Second, offshore undersea oil and gas exploration is not a benign activity. The process involves powerful transducers that produce incredibly powerful sonic booms that are fired off at 10-12 second intervals, 24 hours a day for years. The explosions can be detected across oceans and damage the hearing of whales, dolphins and porpoises, which depend on hearing for communication and navigation.

Returning to climate change, it is now well established that the world must begin immediately and urgently to transition most away from fossil fuel energy to clean and renewable sources like wind, solar, geothermal and nuclear. This must be done if we are to avoid the rapidly approaching and critical 2 degree increase in temperature that risks a climate catastrophe for the world before the end of this century. To avoid crossing that threshold, energy economists have calculated that four-fifths of known land fossil fuel deposits must be left in the ground. Thus, the worst thing we could do would be to find and exploit new sources of harmful fossil fuels off our shores.
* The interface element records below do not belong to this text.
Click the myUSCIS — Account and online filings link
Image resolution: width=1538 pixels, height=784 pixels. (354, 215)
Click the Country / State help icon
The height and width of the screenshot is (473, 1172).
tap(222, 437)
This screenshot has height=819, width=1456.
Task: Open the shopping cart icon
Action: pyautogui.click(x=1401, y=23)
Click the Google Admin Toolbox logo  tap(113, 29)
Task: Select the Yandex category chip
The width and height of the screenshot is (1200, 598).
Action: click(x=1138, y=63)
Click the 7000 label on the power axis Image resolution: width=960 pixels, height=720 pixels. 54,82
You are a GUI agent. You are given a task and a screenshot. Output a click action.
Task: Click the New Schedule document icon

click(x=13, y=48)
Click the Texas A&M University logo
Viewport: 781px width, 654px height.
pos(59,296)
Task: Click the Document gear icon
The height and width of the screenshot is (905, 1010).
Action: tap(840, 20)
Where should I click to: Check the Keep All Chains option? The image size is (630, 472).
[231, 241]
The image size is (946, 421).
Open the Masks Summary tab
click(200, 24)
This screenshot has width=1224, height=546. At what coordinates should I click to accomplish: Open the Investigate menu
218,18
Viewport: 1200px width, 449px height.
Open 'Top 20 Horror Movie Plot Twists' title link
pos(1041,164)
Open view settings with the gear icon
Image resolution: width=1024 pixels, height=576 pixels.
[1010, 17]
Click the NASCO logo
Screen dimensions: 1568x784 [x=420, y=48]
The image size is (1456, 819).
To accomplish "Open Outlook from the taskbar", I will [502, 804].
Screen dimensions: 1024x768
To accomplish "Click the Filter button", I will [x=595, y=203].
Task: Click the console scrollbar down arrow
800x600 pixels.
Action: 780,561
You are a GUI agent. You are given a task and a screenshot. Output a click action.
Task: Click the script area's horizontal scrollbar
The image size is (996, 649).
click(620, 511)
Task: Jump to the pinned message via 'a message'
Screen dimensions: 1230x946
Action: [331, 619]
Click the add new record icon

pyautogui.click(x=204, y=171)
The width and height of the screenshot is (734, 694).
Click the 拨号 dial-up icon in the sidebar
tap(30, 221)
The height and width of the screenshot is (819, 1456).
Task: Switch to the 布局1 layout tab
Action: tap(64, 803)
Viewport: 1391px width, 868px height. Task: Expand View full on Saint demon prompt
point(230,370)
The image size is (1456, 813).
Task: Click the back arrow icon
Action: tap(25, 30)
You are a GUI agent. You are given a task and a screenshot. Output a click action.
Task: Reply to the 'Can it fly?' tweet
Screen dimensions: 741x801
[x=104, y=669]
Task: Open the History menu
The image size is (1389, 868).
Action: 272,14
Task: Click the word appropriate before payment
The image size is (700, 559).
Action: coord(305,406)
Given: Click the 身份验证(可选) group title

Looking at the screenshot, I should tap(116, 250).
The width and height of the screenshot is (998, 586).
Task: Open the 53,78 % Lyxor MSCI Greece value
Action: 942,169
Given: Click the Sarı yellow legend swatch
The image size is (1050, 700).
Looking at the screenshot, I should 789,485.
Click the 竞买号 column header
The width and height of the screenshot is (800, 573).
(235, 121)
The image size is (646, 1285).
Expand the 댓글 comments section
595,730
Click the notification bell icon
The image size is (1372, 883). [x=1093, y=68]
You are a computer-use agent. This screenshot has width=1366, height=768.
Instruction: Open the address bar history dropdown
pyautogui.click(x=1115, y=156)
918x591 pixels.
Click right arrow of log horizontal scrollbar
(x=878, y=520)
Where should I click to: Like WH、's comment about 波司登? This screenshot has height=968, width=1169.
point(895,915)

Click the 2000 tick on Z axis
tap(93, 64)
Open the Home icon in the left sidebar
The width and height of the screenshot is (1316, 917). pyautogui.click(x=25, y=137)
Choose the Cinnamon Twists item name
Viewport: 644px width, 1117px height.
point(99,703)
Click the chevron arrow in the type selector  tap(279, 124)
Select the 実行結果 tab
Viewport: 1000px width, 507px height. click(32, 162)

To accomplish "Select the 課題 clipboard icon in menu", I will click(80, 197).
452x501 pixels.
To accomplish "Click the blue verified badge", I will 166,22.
Our military leaders have known for over a decade that we must reduce fossil fuel emissions to protect our national security. Following a declaration by President George W. Bush in his 2006 state of the nation address that to protect our national security we must break our addiction to oil, one of our nation’s prestigious research centers, the Center for Naval Analysis (CNA), undertook a study of climate change. The CNA Military Advisory Board, an elite group of retired three- and four-star flag and general officers from the Army, Navy, Air Force, and Marine Corps, oversaw the effort. Their 2007 report predicted that man-made climate change would cause disasters, disease outbreaks and other instability that would disrupt our way of life, jeopardize our military preparedness and act as a “threat multiplier” in the world’s most volatile regions. It went on to say that the U.S. should quickly begin to reduce our emissions and lead an international effort to encourage other nations to do the same.

Eleven years later, we have yet to begin reducing our emissions, and we are already seeing the consequences. Last year’s climate-related disasters, including hurricanes, wildfires, mudslides and drought, cost taxpayers some $300 billion. These climate disasters diverted our military from critical scheduled military training and readiness to prepare for combat, as they assisted with the massive relief efforts.

I share General McInerney’s concern for Virginians living in poverty and their struggle to pay energy bills. The best solution to that problem is to provide good jobs. Offshore drilling is not the answer there either, as it creates few jobs. There is, however, an energy policy that would grow the economy, and that is to put a fee on fossil fuels and return the revenue to citizens as a monthly dividend. Progressive and conservative economists agree that such an approach would rapidly reduce emissions while fully compensating low- and middle-income households for any increase in their cost of living and creating millions of jobs.